Contrary to fungal CYP51s, sterol 14α-demethyases from three Trypanosomatidae pathogens, T. cruzi, T. brucei and Leishmania infantum (25% average amino acid sequence identity to fungal orthologs) have been well characterized biochemically and structurally [58,59,7072]. Studies on inhibition of their activity in the reconstituted catalytic reaction in vitro revealed that susceptibilities of the protozoan CYP51s to antifungal drugs often differ significantly from those of fungal orthologs, and led to identification of several novel experimental inhibitory scaffolds (Figure 1C) [58,7375], including indomethacin amid derivatives (INDO-pyridine scaffold) [75], substrate analog 14α-methylenecyclopropyl-24,25-dihydrolanosterol (MCP) [74] and carboxamide containing β-phenyl imidazoles (VNI scaffold) [58]. INDO-pyridine derivatives are interesting because of their potential dual action in vivo: as nonazole heme binding CYP51 inhibitors and as COX2 inhibitors (anti-inflammatory effect). MCP is the first example of an effective mechanism-based CYP51 inhibitor that acts as a T. cruzi CYP51 selective suicide substrate. Testing of their effects in animal models of Chagas disease is currently in progress, while VNI has recently been proven to be able to cure, with 100% cure rate and 100% survival, both the acute and chronic forms of Chagas disease in mice [76]. Nontoxic, orally bioavailable, with favorable pharmacokinetics, no mutagenicity or influence on the hERG channel, easy to synthesize and modify, VNI is an excellent drug candidate, clearly deserving broader attention to accelerate its progress towards clinical trials.

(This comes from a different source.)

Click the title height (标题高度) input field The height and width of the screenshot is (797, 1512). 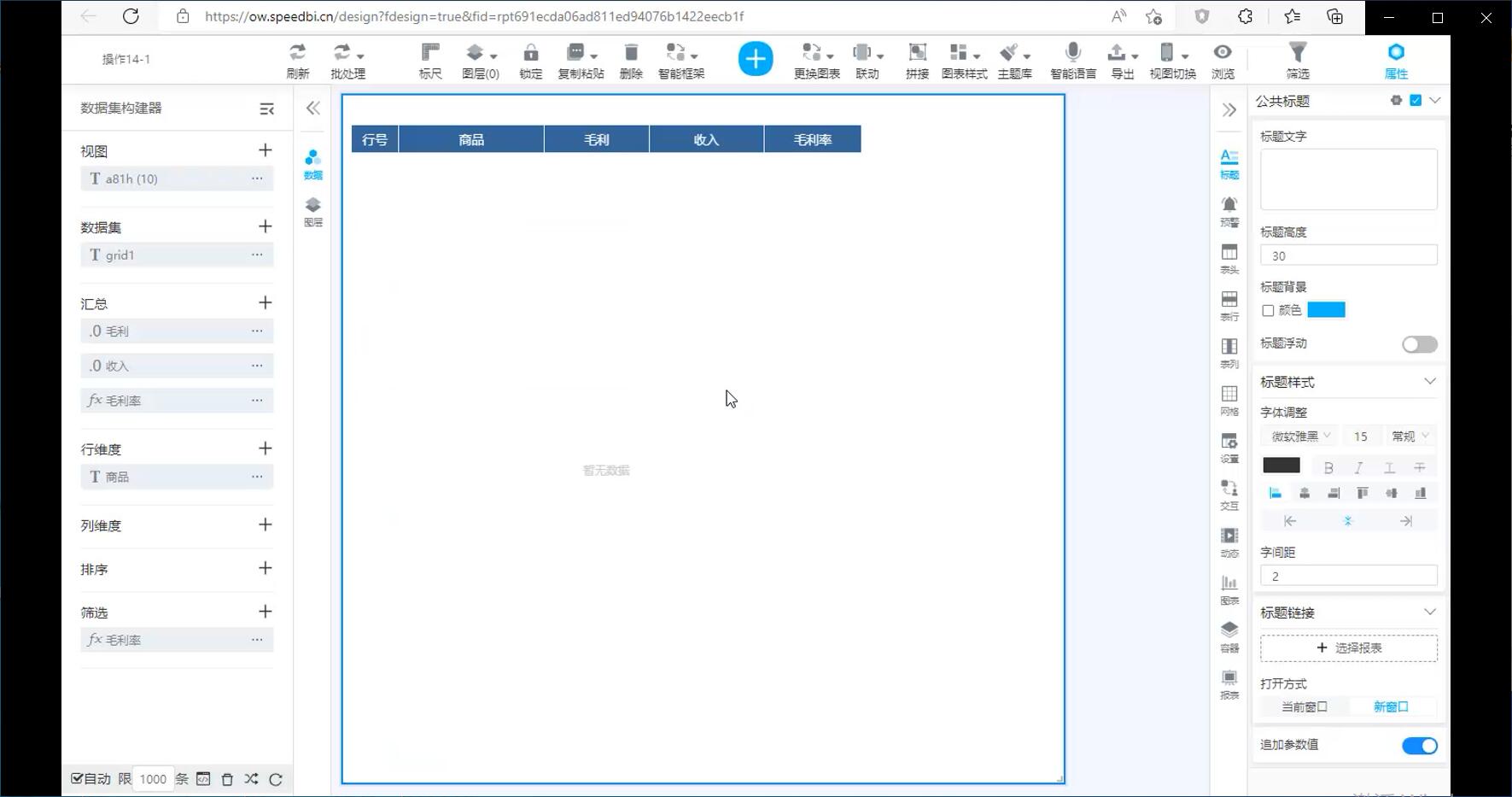click(x=1348, y=255)
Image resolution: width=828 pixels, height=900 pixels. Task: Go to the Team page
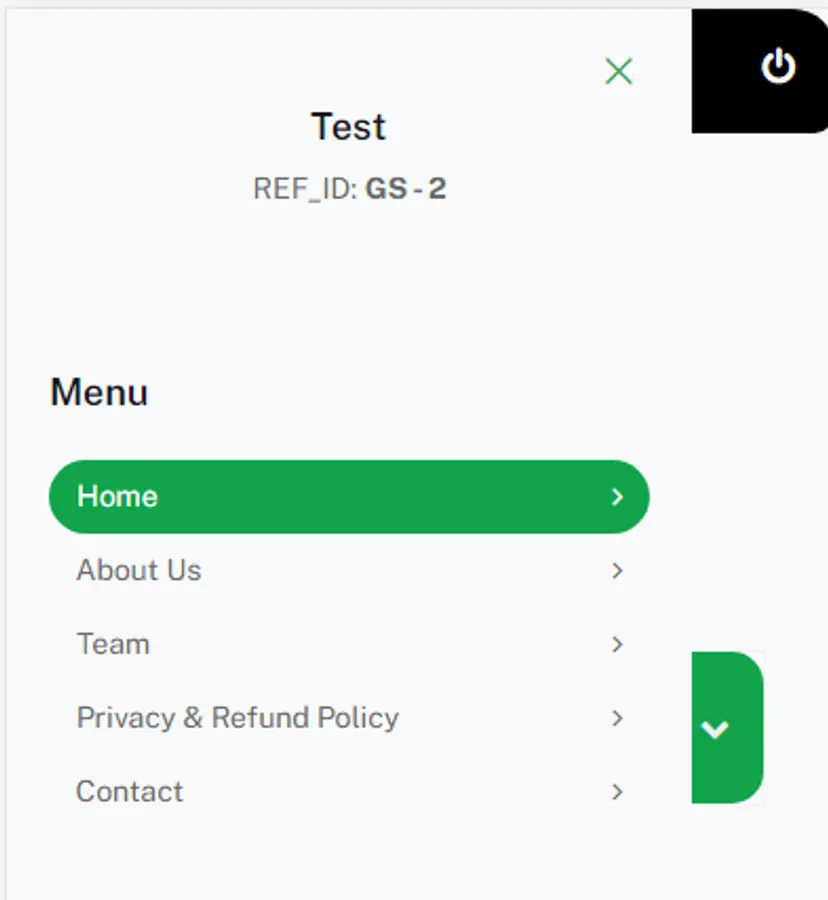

CYP51 structural studies not only explained the potencies of VNI and other T. cruzi CYP51 inhibitors [70,77,78] but also uncovered the molecular basis for the CYP51 exceptional druggability and outlined directions that could be undertaken to rationally design even better drugs. First and foremost, contrary to many, particularly human drug-metabolizing CYPs, which due to their enormous substrate promiscuity display high structural plasticity, CYP51s structure, and especially its substrate binding cavity, is highly rigid [78]. This rigidity must be essential for the conserved CYP51 catalytic function, in order to preserve the enzyme’s strict substrate specificity and the rare amongst P450s three-step stereospecific reaction. During the CYP51 reaction, the sterol molecule must be maintained in the proper catalytic position during the three cytochrome P450 monooxygenation cycles while its 14α-methyl group is successively converted into the 14α-alcohol, the 14α-aldehyde derivative and finally the C–C bond is cleaved with the release of the 14α-demethylated product and formic acid [47]. As a result of this rigidity, ligand must be accommodated inside the enzyme binding cavity, the best topological fit defining the tightest binding and, accordingly, the strongest inhibitory potency (Figure 2A). Second, the substrate access channel in the CYP51 structures, both ligand-free and bound to different ligands, remains open and well defined (Figure 2B), bordered by helices A′, F″ and the tip of the beta 4 hairpin (these secondary structural elements are enlarged and marked in Figure 2C). Finally, the CYP51 substrate binding cavity extends deeper inside the P450 molecule than in other CYPs, reaching helix C and the N-terminal portion of helix I (Figure 2C).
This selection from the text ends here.